Fig. 3: A page from the Women of the Whole World journal, Issue 83, October, 1954. 27.11.2023. Amsterdam, photo Tamalika Roy.

The journal also featured writings by WIDF members on their experience of visiting a country, finding out about women’s issues there and reporting on their local women’s organisations. I was intrigued to find descriptions of the Indian WIDF representative Geeta Mukherjee’s visit to Accra, Ghana. The magazine included such writings, opinion pieces, photo stories, sections showcasing lives of women in different parts of the world mostly in Africa or Asia, a section on ‘fashion’ displaying the traditional dresses of women from different countries, and even a section on recipes from different parts of the world! There was also a recurring section called ‘Women Write to Us’ featuring feedback from readers from different parts of the world on the magazine. Not all of them were what I was expecting a political journal to have: especially sections on fashion and cooking.
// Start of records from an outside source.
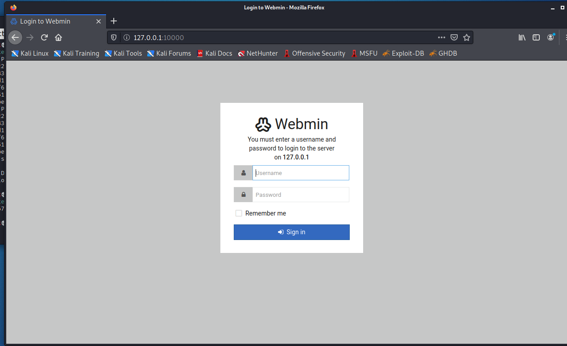This screenshot has height=346, width=567.
Task: Open the Exploit-DB bookmark
Action: [403, 53]
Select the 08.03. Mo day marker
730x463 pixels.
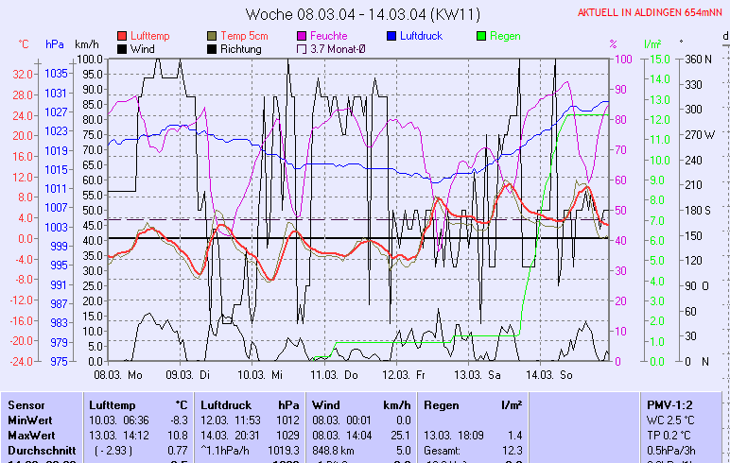[x=125, y=374]
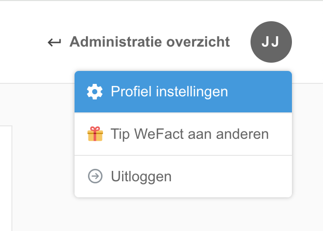Collapse the user menu via JJ avatar
This screenshot has height=231, width=323.
tap(271, 42)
It was fascinating to learn once again that women’s activism, how women negotiate with the domestic and carve out their space in the public political sphere is never one-dimensional; women’s approach to the idea of activism, what they did to mobilise more women towards political action had many strategies, like a “women’s” magazine such as this circulating worldwide.

Fig. 4:. Glimpses of the WIDF Collection at IISG. 29.11.2023, Amsterdam, photo Tamalika Roy.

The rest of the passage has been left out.